Signs and Symptoms of Job Burnout and What You Can Do About It

Your boss breathing down your neck for yesterday's report and you are pulling long hours in the office and taking work home.

With another deadline tomorrow you can feel the pressure mounting!

Once again you are in familiar territory - you are stressed out!

You may feel that you are accustomed to workplace stress and the anxiety - work stress is something that "just goes with the territory."

However, as you adjust to more and more stress, thinking that you are sailing along quite well, you may simply be living with an unhealthy amount of stress.

Living with unrelenting chronic workplace stress can put you at risk of job burnout.

Job burnout is when your mental and physical resources are depleted - in essence you are exhausted.

There are a number of warning signs of burnout.

You may feel various aches and pains come and go.
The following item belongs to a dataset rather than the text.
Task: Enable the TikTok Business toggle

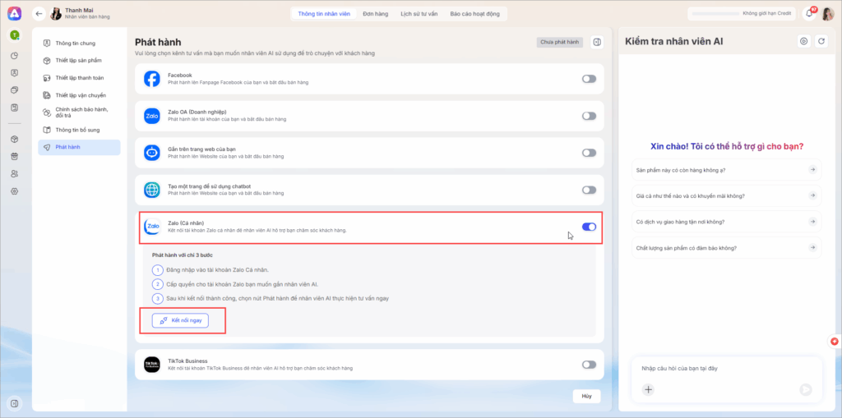Action: pos(589,365)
You may have difficulty concentrating or focusing on a task.

Perhaps you have noticed that you are more irritable or having more conflicts in the workplace.

Along with a sense of fatigue, these are common symptoms of burnout.
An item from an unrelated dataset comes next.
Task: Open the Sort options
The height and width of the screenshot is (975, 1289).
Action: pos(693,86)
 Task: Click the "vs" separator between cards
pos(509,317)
Being aware of these symptoms is a first step to managing burnout. Knowing your signs and symptoms can allow you to put in place strategies to reduce the risk of job burnout and the associated health risks.

It is a difficult time for business, who may push these unrelenting schedules in a world of increasing globalization.

While managers and business play a major role in reducing burnout, there are a number of things that you can do.

Recognizing job burnout and adjusting expectations from idealistic to realistic can be one way to battle job burnout. I find that focussing on the positive areas of your life - such as family, friends or hobbies can also be beneficial as a support network in these tough times.

On this note, making time for things that you enjoy and are meaningful to you can reduce your risk of job burnout. Set some time aside each day for those things that you enjoy or are meaningful to you.

Exercise is a great stress reliever and bringing this into your schedule not only helps you to cope with stress but promotes good health and helps combat depression and anxiety. Make time in your busy schedule for some form of daily exercise - whether it involves parking your car further away from work and walking, or using the stairs instead of the lift.

Eating well can help you to fight job burnout. Good nutrition - such as taking a healthy lunch, and making time to eat it will reduce your risk of job burnout and give you more ability to cope with stress.

Relaxation strategies can be a very important component of reducing the risk of job burnout. Relaxation techniques such as progressive muscle relaxation, breathing techniques, meditation or yoga can help to short circuit the stress response by activating the relaxation response.